*YOUR OBJECTIVE*. Go through the entries and copy each one exactly. Leave none out.

━━━━━━━━

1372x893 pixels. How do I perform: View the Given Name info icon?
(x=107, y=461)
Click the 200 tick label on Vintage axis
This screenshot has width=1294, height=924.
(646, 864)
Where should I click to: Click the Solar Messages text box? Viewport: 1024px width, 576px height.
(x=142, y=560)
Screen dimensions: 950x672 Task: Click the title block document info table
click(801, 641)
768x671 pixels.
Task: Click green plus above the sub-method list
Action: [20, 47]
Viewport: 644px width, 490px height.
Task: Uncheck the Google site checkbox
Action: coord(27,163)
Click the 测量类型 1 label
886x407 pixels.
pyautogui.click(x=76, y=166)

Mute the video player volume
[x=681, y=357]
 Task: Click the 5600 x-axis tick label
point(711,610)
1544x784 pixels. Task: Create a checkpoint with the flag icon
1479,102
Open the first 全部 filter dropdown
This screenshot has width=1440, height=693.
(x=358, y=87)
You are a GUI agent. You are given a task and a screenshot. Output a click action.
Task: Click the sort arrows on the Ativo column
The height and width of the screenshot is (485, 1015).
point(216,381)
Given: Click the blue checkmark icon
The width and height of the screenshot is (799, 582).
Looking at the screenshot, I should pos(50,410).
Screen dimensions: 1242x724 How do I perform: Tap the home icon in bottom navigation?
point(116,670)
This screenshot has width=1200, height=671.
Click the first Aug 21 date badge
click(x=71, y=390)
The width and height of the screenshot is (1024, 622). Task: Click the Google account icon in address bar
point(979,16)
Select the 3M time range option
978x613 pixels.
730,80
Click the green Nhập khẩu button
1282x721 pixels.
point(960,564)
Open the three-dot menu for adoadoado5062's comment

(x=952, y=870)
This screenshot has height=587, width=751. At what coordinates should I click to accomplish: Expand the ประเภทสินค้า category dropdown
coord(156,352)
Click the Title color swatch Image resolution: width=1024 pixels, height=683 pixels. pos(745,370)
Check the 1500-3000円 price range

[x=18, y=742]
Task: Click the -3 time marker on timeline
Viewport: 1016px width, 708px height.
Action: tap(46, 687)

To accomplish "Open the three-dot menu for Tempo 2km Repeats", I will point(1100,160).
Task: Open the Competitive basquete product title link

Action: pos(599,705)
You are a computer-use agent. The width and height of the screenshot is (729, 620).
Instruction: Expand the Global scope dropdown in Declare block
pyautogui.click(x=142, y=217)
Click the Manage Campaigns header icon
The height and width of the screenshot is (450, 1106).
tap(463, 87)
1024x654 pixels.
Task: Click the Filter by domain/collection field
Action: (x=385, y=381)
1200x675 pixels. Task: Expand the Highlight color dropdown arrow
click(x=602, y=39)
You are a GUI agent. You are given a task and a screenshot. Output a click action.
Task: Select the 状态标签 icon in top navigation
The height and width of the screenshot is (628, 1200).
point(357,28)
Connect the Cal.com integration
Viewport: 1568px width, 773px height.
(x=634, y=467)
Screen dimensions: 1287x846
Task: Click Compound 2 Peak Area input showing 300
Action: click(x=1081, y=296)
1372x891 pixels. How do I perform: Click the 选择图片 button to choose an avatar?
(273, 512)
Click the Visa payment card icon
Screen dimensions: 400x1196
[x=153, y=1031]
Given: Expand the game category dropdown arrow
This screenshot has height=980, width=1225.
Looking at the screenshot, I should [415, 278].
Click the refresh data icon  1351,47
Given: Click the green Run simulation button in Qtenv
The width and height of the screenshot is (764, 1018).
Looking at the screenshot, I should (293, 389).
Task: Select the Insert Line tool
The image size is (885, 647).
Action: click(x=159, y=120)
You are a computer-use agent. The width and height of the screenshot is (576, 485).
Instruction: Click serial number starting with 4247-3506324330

━━━━━━━━

*ANSWER TO THE EXERCISE*.
1372x893 pixels. How do I perform: View the Given Name info icon?
(x=107, y=461)
Click the 200 tick label on Vintage axis
This screenshot has width=1294, height=924.
(646, 864)
Where should I click to: Click the Solar Messages text box? Viewport: 1024px width, 576px height.
(x=142, y=560)
Screen dimensions: 950x672 Task: Click the title block document info table
click(801, 641)
768x671 pixels.
Task: Click green plus above the sub-method list
Action: [20, 47]
Viewport: 644px width, 490px height.
Task: Uncheck the Google site checkbox
Action: coord(27,163)
Click the 测量类型 1 label
886x407 pixels.
pyautogui.click(x=76, y=166)

Mute the video player volume
[x=681, y=357]
 Task: Click the 5600 x-axis tick label
point(711,610)
1544x784 pixels. Task: Create a checkpoint with the flag icon
1479,102
Open the first 全部 filter dropdown
This screenshot has width=1440, height=693.
(x=358, y=87)
You are a GUI agent. You are given a task and a screenshot. Output a click action.
Task: Click the sort arrows on the Ativo column
The height and width of the screenshot is (485, 1015).
point(216,381)
Given: Click the blue checkmark icon
The width and height of the screenshot is (799, 582).
Looking at the screenshot, I should pos(50,410).
Screen dimensions: 1242x724 How do I perform: Tap the home icon in bottom navigation?
point(116,670)
This screenshot has width=1200, height=671.
Click the first Aug 21 date badge
click(x=71, y=390)
The width and height of the screenshot is (1024, 622). Task: Click the Google account icon in address bar
point(979,16)
Select the 3M time range option
978x613 pixels.
730,80
Click the green Nhập khẩu button
1282x721 pixels.
point(960,564)
Open the three-dot menu for adoadoado5062's comment

(x=952, y=870)
This screenshot has height=587, width=751. At what coordinates should I click to accomplish: Expand the ประเภทสินค้า category dropdown
coord(156,352)
Click the Title color swatch Image resolution: width=1024 pixels, height=683 pixels. pos(745,370)
Check the 1500-3000円 price range

[x=18, y=742]
Task: Click the -3 time marker on timeline
Viewport: 1016px width, 708px height.
Action: tap(46, 687)

To accomplish "Open the three-dot menu for Tempo 2km Repeats", I will point(1100,160).
Task: Open the Competitive basquete product title link

Action: pos(599,705)
You are a computer-use agent. The width and height of the screenshot is (729, 620).
Instruction: Expand the Global scope dropdown in Declare block
pyautogui.click(x=142, y=217)
Click the Manage Campaigns header icon
The height and width of the screenshot is (450, 1106).
tap(463, 87)
1024x654 pixels.
Task: Click the Filter by domain/collection field
Action: (x=385, y=381)
1200x675 pixels. Task: Expand the Highlight color dropdown arrow
click(x=602, y=39)
You are a GUI agent. You are given a task and a screenshot. Output a click action.
Task: Select the 状态标签 icon in top navigation
The height and width of the screenshot is (628, 1200).
point(357,28)
Connect the Cal.com integration
Viewport: 1568px width, 773px height.
(x=634, y=467)
Screen dimensions: 1287x846
Task: Click Compound 2 Peak Area input showing 300
Action: click(x=1081, y=296)
1372x891 pixels. How do I perform: Click the 选择图片 button to choose an avatar?
(273, 512)
Click the Visa payment card icon
Screen dimensions: 400x1196
[x=153, y=1031]
Given: Expand the game category dropdown arrow
This screenshot has height=980, width=1225.
Looking at the screenshot, I should [415, 278].
Click the refresh data icon  1351,47
Given: Click the green Run simulation button in Qtenv
The width and height of the screenshot is (764, 1018).
Looking at the screenshot, I should (293, 389).
Task: Select the Insert Line tool
The image size is (885, 647).
Action: click(x=159, y=120)
You are a computer-use agent. The width and height of the screenshot is (576, 485).
Instruction: Click serial number starting with 4247-3506324330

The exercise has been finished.